All of lore.kernel.org
 help / color / mirror / Atom feed
From: Zach O'Keefe <zokeefe@google.com>
To: Yang Shi <shy828301@gmail.com>
Cc: Alex Shi <alex.shi@linux.alibaba.com>,
	David Hildenbrand <david@redhat.com>,
	David Rientjes <rientjes@google.com>,
	Matthew Wilcox <willy@infradead.org>,
	Michal Hocko <mhocko@suse.com>,
	Pasha Tatashin <pasha.tatashin@soleen.com>,
	Peter Xu <peterx@redhat.com>,
	Rongwei Wang <rongwei.wang@linux.alibaba.com>,
	SeongJae Park <sj@kernel.org>, Song Liu <songliubraving@fb.com>,
	Vlastimil Babka <vbabka@suse.cz>, Zi Yan <ziy@nvidia.com>,
	Linux MM <linux-mm@kvack.org>,
	Andrea Arcangeli <aarcange@redhat.com>,
	Andrew Morton <akpm@linux-foundation.org>,
	Arnd Bergmann <arnd@arndb.de>,
	Axel Rasmussen <axelrasmussen@google.com>,
	Chris Kennelly <ckennelly@google.com>,
	Chris Zankel <chris@zankel.net>, Helge Deller <deller@gmx.de>,
	Hugh Dickins <hughd@google.com>,
	Ivan Kokshaysky <ink@jurassic.park.msu.ru>,
	"James E.J. Bottomley" <James.Bottomley@hansenpartnership.com>,
	Jens Axboe <axboe@kernel.dk>,
	"Kirill A. Shutemov" <kirill.shutemov@linux.intel.com>,
	Matt Turner <mattst88@gmail.com>,
	Max Filippov <jcmvbkbc@gmail.com>,
	Miaohe Lin <linmiaohe@huawei.com>,
	Minchan Kim <minchan@kernel.org>,
	Patrick Xia <patrickx@google.com>,
	Pavel Begunkov <asml.silence@gmail.com>,
	Thomas Bogendoerfer <tsbogend@alpha.franken.de>
Subject: Re: [mm-unstable v7 06/18] mm/khugepaged: add flag to predicate khugepaged-only behavior
Date: Tue, 12 Jul 2022 10:06:46 -0700	[thread overview]
Message-ID: <Ys2qJm6FaOQcxkha@google.com> (raw)
In-Reply-To: <CAHbLzkoWuhbpeGmyOogYqZa4YjBhEYiBP0nx1qCmhRdOUyATZA@mail.gmail.com>

On Jul 11 13:43, Yang Shi wrote:
> On Wed, Jul 6, 2022 at 5:06 PM Zach O'Keefe <zokeefe@google.com> wrote:
> >
> > Add .is_khugepaged flag to struct collapse_control so
> > khugepaged-specific behavior can be elided by MADV_COLLAPSE context.
> >
> > Start by protecting khugepaged-specific heuristics by this flag. In
> > MADV_COLLAPSE, the user presumably has reason to believe the collapse
> > will be beneficial and khugepaged heuristics shouldn't prevent the user
> > from doing so:
> >
> > 1) sysfs-controlled knobs khugepaged_max_ptes_[none|swap|shared]
> >
> > 2) requirement that some pages in region being collapsed be young or
> >    referenced
> >
> > Signed-off-by: Zach O'Keefe <zokeefe@google.com>
> > ---
> >
> > v6 -> v7: There is no functional change here from v6, just a renaming of
> >           flags to explicitly be predicated on khugepaged.

## [Data]
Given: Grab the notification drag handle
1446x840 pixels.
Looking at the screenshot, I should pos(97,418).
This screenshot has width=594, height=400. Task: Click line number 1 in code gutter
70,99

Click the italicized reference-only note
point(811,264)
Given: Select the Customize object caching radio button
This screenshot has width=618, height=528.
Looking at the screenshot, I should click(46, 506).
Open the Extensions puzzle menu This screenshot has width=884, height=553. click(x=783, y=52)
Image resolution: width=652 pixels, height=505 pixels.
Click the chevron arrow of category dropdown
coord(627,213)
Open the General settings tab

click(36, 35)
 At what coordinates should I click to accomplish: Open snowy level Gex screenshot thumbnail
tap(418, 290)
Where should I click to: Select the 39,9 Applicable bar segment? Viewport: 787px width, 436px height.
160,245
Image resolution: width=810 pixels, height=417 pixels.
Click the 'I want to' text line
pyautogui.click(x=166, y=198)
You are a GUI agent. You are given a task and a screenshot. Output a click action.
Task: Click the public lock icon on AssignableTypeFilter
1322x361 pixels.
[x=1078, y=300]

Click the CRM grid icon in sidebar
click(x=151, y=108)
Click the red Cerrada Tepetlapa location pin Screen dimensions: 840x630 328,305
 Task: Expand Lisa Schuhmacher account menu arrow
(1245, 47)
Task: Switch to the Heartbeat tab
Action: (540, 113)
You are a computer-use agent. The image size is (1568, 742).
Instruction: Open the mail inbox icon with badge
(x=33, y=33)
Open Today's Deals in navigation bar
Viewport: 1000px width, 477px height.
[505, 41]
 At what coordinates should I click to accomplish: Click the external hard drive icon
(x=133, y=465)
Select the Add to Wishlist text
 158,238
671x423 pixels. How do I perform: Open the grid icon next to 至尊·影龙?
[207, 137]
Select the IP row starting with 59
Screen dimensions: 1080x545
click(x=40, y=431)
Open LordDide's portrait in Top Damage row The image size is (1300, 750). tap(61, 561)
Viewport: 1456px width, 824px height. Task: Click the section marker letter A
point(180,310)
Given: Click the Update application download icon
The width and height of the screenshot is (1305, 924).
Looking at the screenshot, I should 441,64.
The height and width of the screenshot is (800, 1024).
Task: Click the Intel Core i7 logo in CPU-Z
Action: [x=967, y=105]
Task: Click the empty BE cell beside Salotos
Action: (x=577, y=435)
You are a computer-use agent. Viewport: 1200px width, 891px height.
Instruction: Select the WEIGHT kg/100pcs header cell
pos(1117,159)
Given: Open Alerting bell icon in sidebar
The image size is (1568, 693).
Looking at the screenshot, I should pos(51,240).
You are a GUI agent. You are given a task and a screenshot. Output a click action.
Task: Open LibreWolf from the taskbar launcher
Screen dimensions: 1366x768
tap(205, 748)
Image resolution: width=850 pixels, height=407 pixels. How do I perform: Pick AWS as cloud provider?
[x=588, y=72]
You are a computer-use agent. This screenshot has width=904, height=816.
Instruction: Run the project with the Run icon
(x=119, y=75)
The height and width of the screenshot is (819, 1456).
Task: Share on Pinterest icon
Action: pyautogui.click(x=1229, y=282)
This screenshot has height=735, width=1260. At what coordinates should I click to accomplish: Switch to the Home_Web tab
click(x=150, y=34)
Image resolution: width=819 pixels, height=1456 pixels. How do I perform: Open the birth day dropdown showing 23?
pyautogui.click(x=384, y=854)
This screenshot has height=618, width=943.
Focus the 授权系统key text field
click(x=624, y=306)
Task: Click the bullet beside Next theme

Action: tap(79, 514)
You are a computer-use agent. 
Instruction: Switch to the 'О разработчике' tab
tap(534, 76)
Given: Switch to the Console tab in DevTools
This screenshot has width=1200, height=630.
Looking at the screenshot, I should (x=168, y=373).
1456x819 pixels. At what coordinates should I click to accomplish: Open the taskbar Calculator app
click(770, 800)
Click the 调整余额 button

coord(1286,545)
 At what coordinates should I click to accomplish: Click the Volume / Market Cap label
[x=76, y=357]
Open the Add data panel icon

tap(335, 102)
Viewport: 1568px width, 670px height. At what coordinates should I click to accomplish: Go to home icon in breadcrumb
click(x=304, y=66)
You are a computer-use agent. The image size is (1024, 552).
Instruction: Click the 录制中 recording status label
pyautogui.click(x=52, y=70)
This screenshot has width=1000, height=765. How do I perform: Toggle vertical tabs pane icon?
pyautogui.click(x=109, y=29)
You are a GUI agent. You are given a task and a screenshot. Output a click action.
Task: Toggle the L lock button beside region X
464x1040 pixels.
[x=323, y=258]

## [What is asked]
a - Decide whether each of these statements agrees with the email, and answer yes or no for each, quoting the exact words of the email that decide it: (i) the new flag is added to struct collapse_control; (ii) version v7 makes a functional change from v6; (iii) the email is dated Tuesday, 12 July 2022.
b - Reproduce word for word the stretch of the email from "On Jul 11 13:43, Yang" through "by MADV_COLLAPSE context.".
c - List every distinct email address in the email that ends in "@google.com".

## [Solutions per task]
a -
(i) Yes: "Add .is_khugepaged flag to struct collapse_control"
(ii) No: "There is no functional change here from v6"
(iii) Yes: "Date: Tue, 12 Jul 2022 10:06:46 -0700"

b -
On Jul 11 13:43, Yang Shi wrote:
> On Wed, Jul 6, 2022 at 5:06 PM Zach O'Keefe <zokeefe@google.com> wrote:
> >
> > Add .is_khugepaged flag to struct collapse_control so
> > khugepaged-specific behavior can be elided by MADV_COLLAPSE context.

c -
zokeefe@google.com
rientjes@google.com
axelrasmussen@google.com
ckennelly@google.com
hughd@google.com
patrickx@google.com